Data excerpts
-----
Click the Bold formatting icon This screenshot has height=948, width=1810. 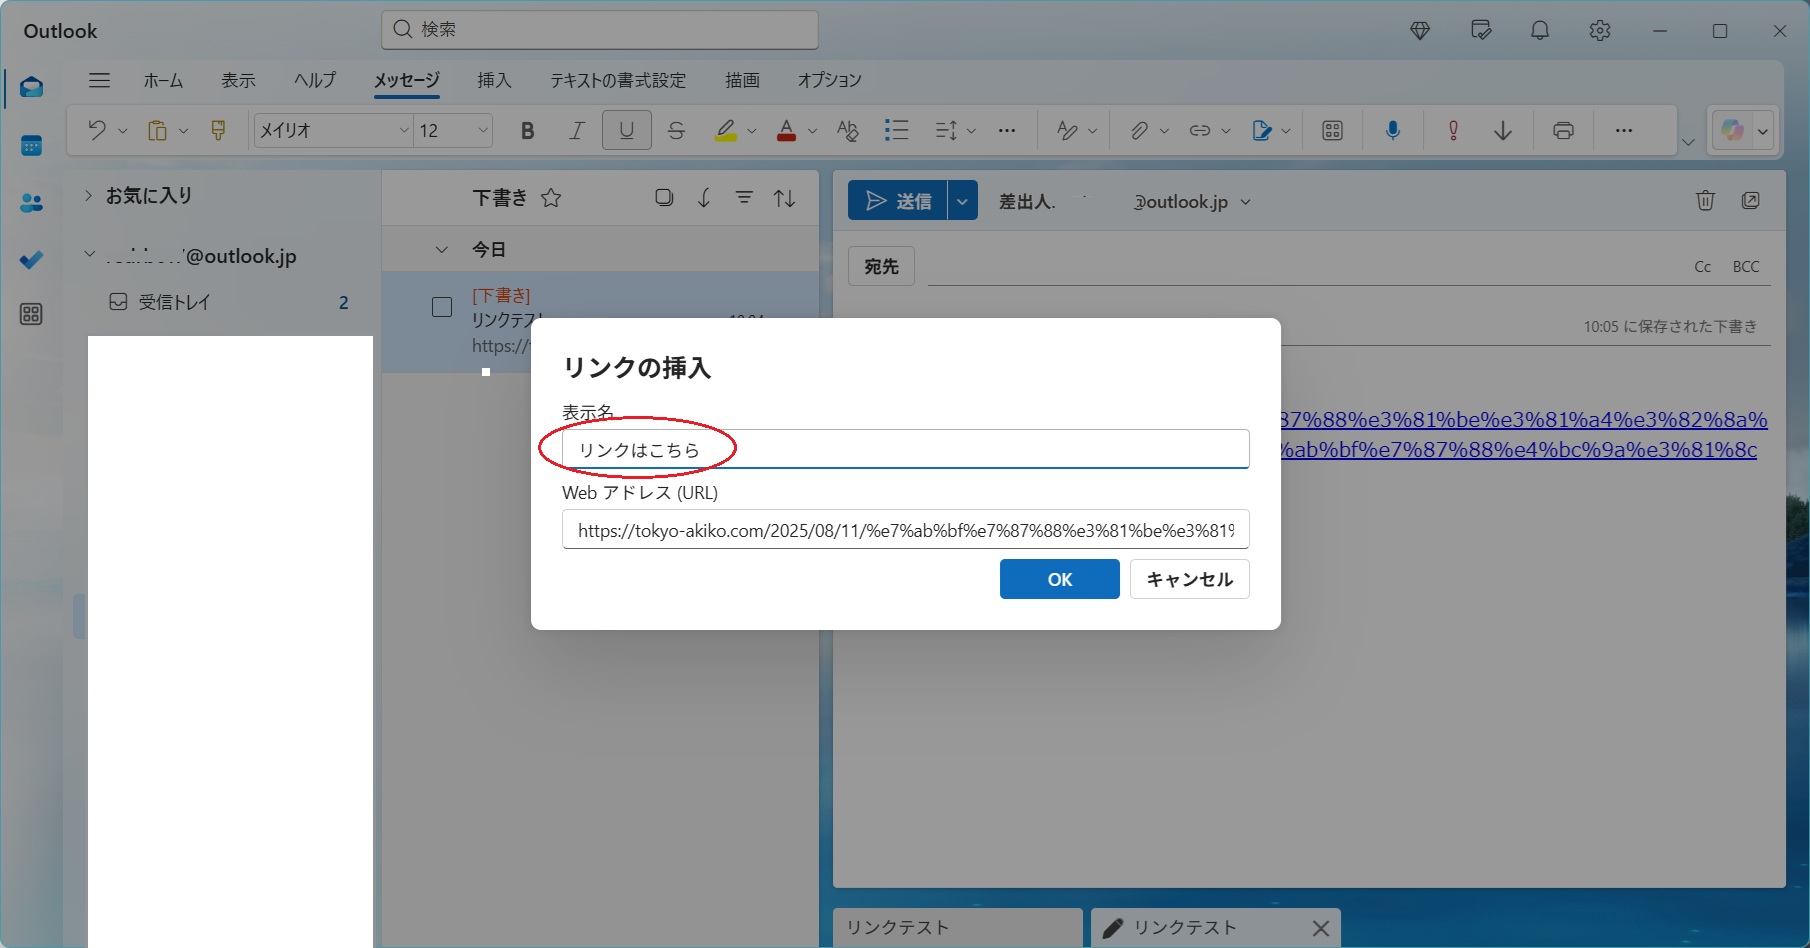tap(528, 131)
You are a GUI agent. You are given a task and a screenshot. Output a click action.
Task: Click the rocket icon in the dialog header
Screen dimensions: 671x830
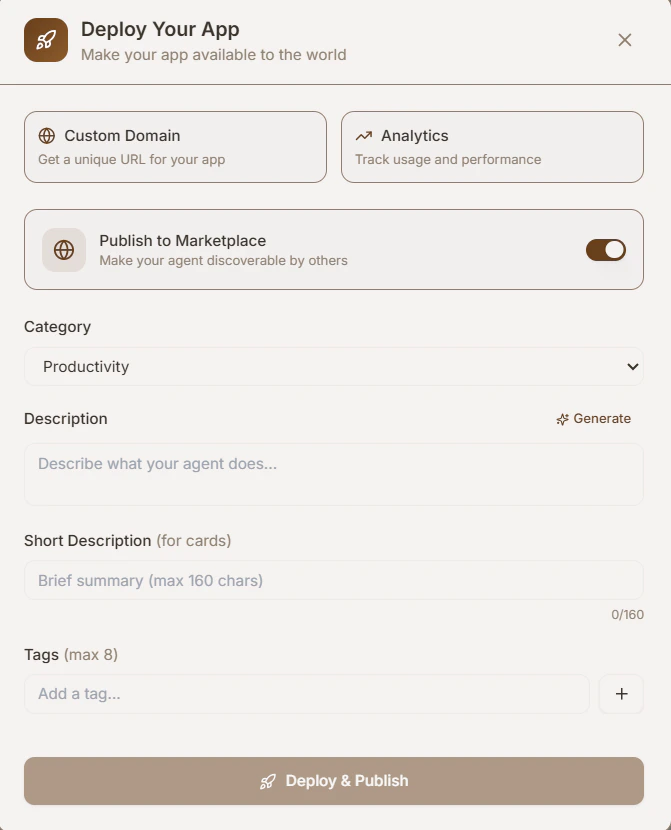(45, 40)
-----
- _WORK ORDER_:
Reproduce the lines from the one with "You are a GUI" through the end of the data, keeping both end lines, adding nothing, and dropping any pictures.

- _TASK SOLUTION_:
You are a GUI agent. You are given a task and a screenshot. Output a click action.
Task: Click the rocket icon in the dialog header
Screen dimensions: 671x830
(45, 40)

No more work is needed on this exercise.